They were seated in the admiral's cabin on another such hot July day as that on which St. Georges had been dragged out of the sea with still a portion of his chain attached to the ring round his ankle, and which was rapidly sinking him, but the latter was looking in very different case now. The burnt face was still very black and hollow, the lines of suffering still plainly marked, as they would be for many a day, but otherwise all was changed. He was dressed as a gentleman once more, in a plain but neat suit of blue clothes, guarded with white cotton lace—it had been the unfortunate lieutenant's. His hair, which was combed and brushed now, was, although still somewhat short—it being the custom in the galleys to crop it close to the head for those days once a month—no longer thick and matted.

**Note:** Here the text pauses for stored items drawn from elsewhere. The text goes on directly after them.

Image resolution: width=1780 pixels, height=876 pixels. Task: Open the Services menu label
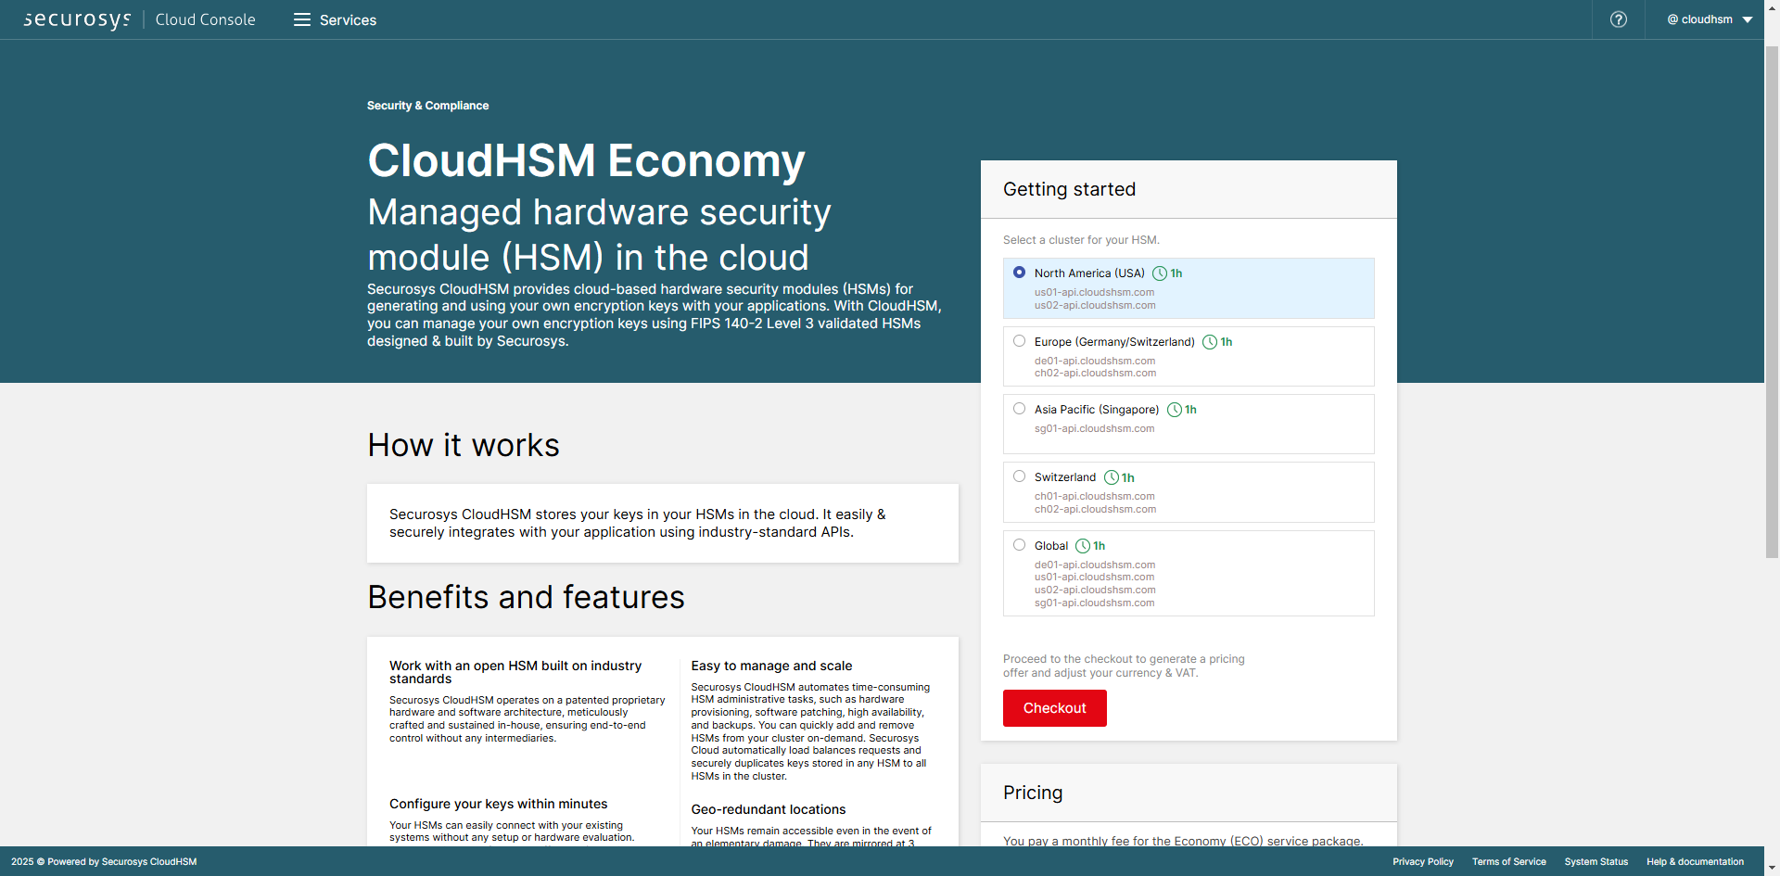click(348, 20)
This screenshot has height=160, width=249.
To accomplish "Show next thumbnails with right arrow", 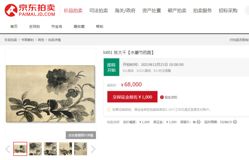I will [x=93, y=149].
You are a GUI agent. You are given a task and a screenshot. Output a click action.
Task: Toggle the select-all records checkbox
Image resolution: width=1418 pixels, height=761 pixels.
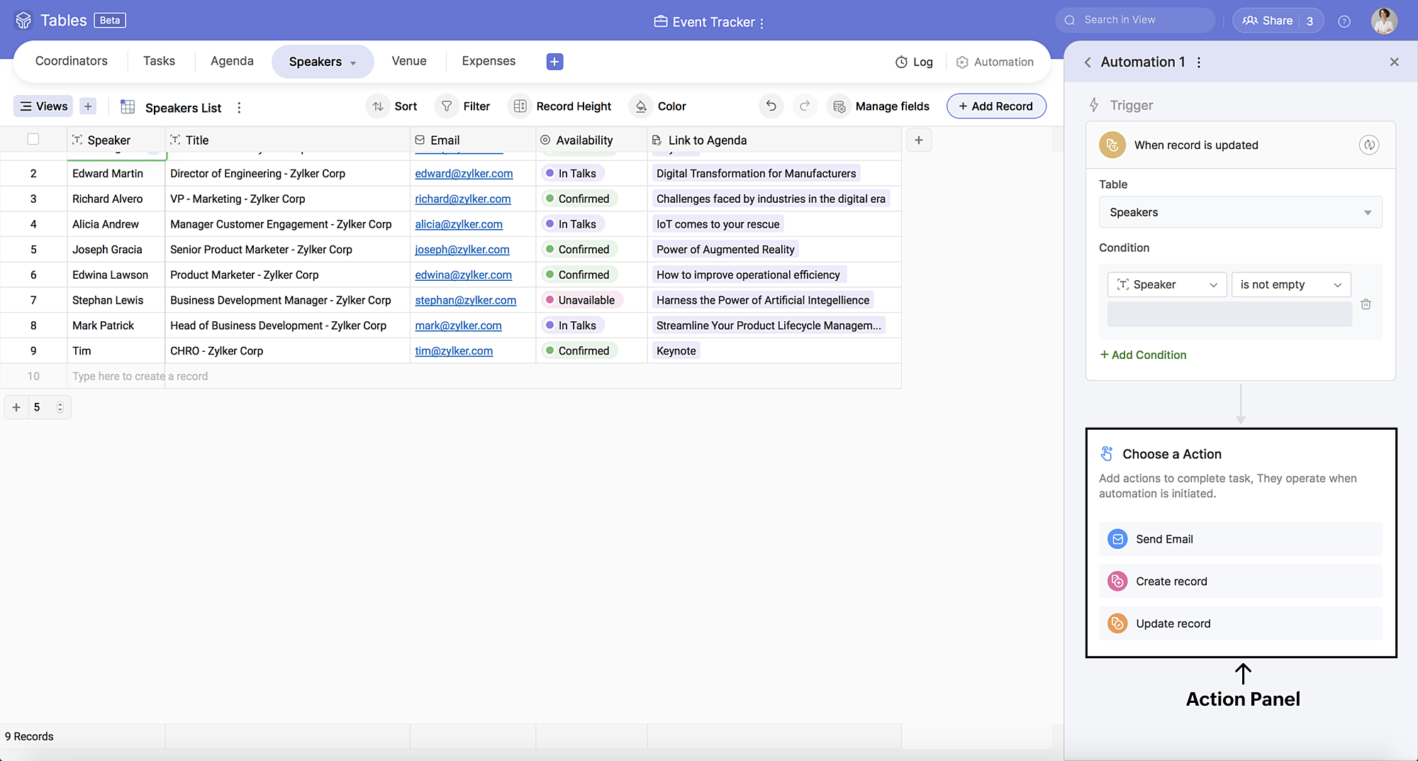click(x=33, y=140)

St. Georges went on as the admiral bade him; he was telling the whole story of his life to his host.
"Yet, sir," he continued, "she was no common wanton either, as I heard afterward, but a lady of Louis's court who loved De Roquemaure. Doubtless her hate and anger were roused by the words I addressed to her. And I must have wronged her in one instance at least; it could scarce have been she who stole my—my poor little babe." And, as ever, when he mentioned that lost one, his eyes filled with tears. She was gone from him now, he feared, forever—he had been in that accursed galley for two years!—how could he hope to see her again on this earth? No wonder that the tears sprang to his eyes!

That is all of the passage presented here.